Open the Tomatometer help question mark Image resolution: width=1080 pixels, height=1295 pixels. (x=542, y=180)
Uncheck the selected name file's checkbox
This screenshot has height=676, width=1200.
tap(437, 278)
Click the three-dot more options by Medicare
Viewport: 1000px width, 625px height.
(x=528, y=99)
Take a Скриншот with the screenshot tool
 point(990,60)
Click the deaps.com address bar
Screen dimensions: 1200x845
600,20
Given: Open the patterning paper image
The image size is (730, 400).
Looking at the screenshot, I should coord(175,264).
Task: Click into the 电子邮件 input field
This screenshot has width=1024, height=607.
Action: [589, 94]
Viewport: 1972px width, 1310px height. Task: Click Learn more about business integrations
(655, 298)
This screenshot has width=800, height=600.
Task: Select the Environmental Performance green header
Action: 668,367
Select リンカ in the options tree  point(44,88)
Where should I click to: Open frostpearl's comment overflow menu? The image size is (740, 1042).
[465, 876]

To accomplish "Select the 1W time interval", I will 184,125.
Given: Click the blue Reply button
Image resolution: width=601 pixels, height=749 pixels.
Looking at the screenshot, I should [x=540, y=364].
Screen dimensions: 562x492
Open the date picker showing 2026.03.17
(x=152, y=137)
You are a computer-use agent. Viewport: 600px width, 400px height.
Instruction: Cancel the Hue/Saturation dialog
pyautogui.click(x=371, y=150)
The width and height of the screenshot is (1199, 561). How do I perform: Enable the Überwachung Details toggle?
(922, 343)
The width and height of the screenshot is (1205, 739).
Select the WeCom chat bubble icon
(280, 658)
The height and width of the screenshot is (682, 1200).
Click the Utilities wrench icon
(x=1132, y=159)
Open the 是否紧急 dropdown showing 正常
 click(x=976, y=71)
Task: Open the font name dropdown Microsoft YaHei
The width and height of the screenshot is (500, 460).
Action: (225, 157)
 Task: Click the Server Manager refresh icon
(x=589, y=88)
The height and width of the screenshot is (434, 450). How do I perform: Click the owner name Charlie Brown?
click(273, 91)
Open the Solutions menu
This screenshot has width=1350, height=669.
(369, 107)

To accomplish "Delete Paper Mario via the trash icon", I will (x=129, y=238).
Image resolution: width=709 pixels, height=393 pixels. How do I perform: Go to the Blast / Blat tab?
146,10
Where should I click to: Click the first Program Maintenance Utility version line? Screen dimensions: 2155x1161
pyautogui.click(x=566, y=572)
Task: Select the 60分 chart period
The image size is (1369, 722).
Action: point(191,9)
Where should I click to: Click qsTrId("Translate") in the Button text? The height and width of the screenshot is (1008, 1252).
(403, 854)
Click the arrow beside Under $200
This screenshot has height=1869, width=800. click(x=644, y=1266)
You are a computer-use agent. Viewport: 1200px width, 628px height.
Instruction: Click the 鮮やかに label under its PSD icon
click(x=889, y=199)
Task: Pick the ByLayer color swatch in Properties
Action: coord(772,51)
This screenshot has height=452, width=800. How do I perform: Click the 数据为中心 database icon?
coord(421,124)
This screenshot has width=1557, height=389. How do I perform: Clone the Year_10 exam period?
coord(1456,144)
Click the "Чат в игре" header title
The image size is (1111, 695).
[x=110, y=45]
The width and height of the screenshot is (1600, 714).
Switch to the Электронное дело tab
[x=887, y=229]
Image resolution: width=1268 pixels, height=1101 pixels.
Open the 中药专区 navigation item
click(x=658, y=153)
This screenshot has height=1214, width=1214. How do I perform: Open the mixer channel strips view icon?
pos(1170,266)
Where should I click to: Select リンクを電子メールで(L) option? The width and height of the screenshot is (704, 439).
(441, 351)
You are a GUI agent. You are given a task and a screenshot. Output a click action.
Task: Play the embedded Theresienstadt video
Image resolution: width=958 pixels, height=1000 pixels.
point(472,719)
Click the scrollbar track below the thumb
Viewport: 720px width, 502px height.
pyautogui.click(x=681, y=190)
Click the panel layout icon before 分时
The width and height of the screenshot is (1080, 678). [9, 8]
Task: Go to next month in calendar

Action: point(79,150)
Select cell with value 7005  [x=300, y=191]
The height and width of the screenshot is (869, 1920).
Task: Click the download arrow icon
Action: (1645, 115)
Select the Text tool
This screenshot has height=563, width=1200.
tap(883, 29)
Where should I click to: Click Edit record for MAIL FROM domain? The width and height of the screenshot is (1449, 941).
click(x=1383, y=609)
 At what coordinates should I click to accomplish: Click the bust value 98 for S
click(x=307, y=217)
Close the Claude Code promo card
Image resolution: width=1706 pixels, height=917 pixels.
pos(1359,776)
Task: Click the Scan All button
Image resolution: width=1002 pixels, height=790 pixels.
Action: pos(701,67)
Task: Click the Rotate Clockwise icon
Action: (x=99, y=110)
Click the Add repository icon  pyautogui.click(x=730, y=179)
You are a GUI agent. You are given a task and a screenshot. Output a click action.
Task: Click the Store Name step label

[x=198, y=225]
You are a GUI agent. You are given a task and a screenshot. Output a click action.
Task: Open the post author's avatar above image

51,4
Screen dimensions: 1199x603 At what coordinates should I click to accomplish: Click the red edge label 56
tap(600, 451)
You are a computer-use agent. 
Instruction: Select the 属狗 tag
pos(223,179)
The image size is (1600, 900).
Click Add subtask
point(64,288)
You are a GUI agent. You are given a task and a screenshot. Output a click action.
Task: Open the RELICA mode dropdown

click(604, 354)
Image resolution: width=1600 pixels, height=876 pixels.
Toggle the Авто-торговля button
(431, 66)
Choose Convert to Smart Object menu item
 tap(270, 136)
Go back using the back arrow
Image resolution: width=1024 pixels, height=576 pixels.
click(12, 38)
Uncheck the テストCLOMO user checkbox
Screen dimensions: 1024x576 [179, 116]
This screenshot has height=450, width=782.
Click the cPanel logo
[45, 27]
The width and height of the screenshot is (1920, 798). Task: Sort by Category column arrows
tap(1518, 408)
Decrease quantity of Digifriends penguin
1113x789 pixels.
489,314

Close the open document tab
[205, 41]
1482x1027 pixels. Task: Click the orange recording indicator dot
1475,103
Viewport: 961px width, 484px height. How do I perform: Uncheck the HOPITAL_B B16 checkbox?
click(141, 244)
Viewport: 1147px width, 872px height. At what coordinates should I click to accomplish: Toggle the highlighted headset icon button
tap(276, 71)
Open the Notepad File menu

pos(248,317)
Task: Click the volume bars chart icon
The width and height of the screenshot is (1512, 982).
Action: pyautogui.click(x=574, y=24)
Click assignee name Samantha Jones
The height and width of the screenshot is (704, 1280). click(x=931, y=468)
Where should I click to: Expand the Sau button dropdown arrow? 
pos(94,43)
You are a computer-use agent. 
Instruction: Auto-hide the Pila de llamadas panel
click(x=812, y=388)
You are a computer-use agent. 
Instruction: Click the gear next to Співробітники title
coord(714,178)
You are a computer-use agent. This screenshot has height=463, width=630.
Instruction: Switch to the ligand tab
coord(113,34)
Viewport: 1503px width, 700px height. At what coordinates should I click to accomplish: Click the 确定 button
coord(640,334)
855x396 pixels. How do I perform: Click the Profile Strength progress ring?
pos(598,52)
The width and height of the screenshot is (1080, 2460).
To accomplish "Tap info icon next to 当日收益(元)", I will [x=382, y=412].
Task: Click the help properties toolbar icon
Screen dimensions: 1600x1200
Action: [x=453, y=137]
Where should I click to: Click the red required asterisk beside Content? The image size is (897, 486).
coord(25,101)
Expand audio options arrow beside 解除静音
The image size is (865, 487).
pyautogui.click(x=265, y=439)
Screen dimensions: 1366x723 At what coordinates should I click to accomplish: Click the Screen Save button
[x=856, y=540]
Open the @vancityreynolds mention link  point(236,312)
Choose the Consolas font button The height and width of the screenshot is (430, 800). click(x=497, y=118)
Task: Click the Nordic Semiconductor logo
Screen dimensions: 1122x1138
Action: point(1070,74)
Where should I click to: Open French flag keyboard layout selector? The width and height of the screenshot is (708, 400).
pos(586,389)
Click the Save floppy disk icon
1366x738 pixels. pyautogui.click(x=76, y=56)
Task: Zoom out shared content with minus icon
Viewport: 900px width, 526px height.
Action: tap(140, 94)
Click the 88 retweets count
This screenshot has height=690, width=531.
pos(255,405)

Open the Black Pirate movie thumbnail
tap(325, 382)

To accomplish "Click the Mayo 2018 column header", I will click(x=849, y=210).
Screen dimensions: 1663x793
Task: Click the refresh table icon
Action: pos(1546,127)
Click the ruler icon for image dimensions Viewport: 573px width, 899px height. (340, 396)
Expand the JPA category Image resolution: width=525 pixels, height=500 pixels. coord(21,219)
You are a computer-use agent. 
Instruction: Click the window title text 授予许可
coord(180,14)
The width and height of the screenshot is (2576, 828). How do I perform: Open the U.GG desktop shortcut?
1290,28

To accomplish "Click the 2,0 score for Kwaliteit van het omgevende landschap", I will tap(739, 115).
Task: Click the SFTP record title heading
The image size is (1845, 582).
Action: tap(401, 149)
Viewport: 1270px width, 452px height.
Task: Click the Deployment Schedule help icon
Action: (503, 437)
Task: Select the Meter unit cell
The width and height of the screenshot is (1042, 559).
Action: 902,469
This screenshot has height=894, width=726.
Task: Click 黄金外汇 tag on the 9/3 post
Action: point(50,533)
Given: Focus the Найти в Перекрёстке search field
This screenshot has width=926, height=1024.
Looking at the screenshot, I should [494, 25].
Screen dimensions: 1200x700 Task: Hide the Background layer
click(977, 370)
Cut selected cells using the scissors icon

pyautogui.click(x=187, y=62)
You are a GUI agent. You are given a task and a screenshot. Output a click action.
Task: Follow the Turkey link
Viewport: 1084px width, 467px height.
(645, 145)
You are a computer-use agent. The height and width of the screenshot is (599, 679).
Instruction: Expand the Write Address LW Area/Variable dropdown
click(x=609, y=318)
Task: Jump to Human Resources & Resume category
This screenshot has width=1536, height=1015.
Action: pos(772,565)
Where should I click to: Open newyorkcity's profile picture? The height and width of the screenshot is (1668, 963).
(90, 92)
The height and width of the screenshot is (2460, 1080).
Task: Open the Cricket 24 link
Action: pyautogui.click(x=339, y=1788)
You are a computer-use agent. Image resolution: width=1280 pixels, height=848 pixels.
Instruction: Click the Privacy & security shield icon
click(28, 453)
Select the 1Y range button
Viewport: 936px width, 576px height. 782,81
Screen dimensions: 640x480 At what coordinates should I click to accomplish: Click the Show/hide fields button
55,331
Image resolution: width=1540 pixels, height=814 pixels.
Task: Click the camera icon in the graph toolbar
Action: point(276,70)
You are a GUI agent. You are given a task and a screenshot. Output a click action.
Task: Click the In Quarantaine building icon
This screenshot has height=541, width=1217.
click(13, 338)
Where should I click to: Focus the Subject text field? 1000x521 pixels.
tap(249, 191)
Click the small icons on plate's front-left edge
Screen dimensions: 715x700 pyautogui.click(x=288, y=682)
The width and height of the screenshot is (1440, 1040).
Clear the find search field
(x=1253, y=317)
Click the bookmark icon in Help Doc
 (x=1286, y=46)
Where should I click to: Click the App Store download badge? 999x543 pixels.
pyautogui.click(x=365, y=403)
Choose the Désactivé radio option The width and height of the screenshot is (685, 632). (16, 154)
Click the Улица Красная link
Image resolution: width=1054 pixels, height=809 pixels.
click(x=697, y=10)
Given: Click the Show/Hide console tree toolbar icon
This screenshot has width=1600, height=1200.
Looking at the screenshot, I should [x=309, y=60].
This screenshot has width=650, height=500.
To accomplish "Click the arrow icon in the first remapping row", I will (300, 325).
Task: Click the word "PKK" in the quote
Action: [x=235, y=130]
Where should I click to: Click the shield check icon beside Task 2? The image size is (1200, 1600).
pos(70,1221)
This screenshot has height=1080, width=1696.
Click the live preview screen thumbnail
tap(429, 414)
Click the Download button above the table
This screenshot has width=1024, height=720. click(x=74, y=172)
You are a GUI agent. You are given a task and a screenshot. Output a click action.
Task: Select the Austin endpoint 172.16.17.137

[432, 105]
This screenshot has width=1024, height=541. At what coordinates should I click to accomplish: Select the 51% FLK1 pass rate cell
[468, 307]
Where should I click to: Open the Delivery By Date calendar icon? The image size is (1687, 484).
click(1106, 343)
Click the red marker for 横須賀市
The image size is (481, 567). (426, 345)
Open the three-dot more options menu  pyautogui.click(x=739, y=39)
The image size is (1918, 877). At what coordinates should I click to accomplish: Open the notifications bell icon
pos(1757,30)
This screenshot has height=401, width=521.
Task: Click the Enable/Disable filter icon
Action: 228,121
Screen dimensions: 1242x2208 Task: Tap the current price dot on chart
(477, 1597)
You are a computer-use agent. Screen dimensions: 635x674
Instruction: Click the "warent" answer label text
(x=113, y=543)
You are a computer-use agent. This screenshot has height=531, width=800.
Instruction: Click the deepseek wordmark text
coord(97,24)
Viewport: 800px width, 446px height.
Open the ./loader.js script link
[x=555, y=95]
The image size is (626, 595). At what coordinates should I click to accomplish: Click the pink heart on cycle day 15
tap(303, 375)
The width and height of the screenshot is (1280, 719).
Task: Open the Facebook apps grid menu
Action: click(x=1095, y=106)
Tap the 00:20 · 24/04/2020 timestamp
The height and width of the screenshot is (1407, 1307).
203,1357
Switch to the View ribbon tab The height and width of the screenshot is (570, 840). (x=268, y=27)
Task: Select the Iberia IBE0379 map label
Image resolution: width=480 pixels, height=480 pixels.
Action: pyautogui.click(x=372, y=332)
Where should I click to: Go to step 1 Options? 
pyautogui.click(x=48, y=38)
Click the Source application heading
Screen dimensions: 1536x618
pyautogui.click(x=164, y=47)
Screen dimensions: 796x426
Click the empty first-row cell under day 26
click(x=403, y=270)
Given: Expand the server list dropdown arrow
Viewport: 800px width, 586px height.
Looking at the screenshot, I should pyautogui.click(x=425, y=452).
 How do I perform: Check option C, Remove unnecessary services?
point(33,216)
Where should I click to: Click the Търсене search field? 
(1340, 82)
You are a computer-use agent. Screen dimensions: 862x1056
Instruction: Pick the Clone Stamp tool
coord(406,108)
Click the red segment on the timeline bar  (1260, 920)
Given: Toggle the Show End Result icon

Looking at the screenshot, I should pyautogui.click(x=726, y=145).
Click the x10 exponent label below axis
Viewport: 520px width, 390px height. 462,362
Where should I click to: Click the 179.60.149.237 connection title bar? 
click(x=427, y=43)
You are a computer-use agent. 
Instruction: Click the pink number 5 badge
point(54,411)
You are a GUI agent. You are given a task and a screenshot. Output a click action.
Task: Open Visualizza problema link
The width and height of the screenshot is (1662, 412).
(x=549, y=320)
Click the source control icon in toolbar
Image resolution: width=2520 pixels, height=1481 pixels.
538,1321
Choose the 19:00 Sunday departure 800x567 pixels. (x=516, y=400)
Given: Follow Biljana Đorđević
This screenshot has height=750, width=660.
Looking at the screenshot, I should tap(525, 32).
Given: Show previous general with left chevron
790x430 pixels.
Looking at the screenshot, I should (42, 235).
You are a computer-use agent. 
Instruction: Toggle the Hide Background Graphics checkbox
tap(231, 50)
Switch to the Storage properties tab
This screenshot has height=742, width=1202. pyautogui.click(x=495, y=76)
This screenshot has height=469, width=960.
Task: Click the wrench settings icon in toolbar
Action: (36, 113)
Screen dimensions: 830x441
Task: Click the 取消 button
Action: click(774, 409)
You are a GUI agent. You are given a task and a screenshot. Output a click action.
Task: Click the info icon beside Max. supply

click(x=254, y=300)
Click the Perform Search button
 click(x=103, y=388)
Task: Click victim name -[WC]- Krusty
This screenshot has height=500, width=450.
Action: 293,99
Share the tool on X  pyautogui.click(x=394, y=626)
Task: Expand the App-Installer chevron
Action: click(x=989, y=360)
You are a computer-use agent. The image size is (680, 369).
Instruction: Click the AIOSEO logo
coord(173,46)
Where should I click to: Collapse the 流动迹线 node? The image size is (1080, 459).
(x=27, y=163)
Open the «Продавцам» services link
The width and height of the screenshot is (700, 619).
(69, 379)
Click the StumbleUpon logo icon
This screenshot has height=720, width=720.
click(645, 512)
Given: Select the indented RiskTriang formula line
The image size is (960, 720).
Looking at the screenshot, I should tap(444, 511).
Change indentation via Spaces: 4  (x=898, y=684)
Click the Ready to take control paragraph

⁂

Report the number of lines in the entries above that include the word "Follow" and add nothing to it.

• Result of this exercise:
2